(Weitergeleitet von Viren)
von lateinisch: virus - Schleim, Saft, Gift
Plural: Viren, Vira
Englisch: virus
Als Virus bezeichnet man in der Medizin ein infektiöses Partikel, das aus Nukleinsäuren (DNA oder RNA), Proteinen und ggf. einer Virushülle bestehen kann. Viren besitzen keinen eigenen Stoffwechselapparat und sind zur Vermehrung auf Wirtszellen angewiesen. Sie werden daher meist nicht zu den Lebewesen gezählt.
Die medizinische Fachdisziplin, die sich mit Viren beschäftigt ist die Virologie.
1882 wurde durch Adolf Mayer nachgewiesen, dass eine Krankheit durch eine Substanz ausgelöst werden kann, die deutlich kleiner als Bakterien sein musste. 1892 wies Dimitri Iwanowski das später beschriebene Tabakmosaikvirus als Ursache der Tabakmosaikkrankheit nach. 1898 entdeckten Friedrich Loeffler und Paul Frosch mit dem Maul-und-Klauenseuche-Virus das erste tierische Virus.
Erst in den 40er Jahren des 20. Jahrhunderts konnten Viren mittels Elektronenmikroskopie sichtbar gemacht werden.

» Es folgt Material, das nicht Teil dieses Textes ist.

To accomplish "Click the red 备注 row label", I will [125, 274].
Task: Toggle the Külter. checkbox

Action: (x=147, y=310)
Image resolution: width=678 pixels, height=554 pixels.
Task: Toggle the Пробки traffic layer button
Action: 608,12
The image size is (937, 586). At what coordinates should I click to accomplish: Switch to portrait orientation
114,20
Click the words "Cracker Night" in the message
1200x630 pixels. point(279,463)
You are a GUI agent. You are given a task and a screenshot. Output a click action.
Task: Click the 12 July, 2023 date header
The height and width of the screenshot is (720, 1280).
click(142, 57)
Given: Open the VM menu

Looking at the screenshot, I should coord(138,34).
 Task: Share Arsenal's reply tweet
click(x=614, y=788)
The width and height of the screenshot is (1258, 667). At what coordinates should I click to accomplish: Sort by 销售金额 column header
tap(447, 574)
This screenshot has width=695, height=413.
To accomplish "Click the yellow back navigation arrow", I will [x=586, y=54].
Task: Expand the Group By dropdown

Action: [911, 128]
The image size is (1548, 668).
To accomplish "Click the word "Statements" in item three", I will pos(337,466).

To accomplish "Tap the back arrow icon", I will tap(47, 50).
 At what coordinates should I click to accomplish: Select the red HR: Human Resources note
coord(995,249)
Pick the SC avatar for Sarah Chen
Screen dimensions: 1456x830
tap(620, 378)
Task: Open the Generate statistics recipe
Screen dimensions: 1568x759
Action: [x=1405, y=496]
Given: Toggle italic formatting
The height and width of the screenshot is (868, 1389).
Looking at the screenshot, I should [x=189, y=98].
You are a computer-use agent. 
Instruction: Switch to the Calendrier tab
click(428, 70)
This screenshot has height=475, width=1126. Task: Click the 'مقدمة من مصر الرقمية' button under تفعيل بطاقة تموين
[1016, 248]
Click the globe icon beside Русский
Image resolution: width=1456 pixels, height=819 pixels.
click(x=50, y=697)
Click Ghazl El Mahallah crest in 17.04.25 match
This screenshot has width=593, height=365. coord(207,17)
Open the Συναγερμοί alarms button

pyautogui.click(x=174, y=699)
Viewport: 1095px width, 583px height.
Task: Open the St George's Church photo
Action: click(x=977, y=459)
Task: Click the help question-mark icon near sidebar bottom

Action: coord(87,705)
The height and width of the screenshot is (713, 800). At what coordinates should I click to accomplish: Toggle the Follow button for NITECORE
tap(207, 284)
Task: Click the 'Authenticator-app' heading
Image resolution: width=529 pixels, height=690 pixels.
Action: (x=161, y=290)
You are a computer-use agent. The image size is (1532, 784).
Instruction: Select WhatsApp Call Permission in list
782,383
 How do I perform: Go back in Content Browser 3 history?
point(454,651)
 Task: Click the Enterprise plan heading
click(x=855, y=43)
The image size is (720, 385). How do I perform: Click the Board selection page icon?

2008 erhielten Harald zur Hausen für seine Entdeckung der Auslösung von Gebärmutterhalskrebs durch humane Papillomviren sowie Françoise Barré-Sinoussi und Luc Montagnier für die Entdeckung des HI-Virus den Nobelpreis für Physiologie oder Medizin.
Bei Menschen können eine Vielzahl von Krankheiten durch Viren verursacht werden, u.a. durch:
Die meisten Viren sind deutlich kleiner als Bakterien oder Körperzellen, jedoch größer als Viroide, die nur aus einer Ribonukleinsäure bestehen. Ihr Durchmesser bewegt sich in der Regel zwischen 30 und 300 nm. Das Kapsid von Parvoviren ist sogar nur 18-26 nm groß.
Auf der anderen Seite gibt es Viren, deren Größe an die der Bakterien heranreicht. Von französischen Forschern wurde 1992 im Wasser eines britischen Kühlturms ein bisher unbekanntes "Riesen-Virus" entdeckt, das in der Amöbe Acanthamoeba polyphaga lebt. Das Kaspid des Mimivirus hat einen Durchmesser von 400 nm, anhängende Proteinfilamente bringen die Gesamtlänge sogar auf 600 nm.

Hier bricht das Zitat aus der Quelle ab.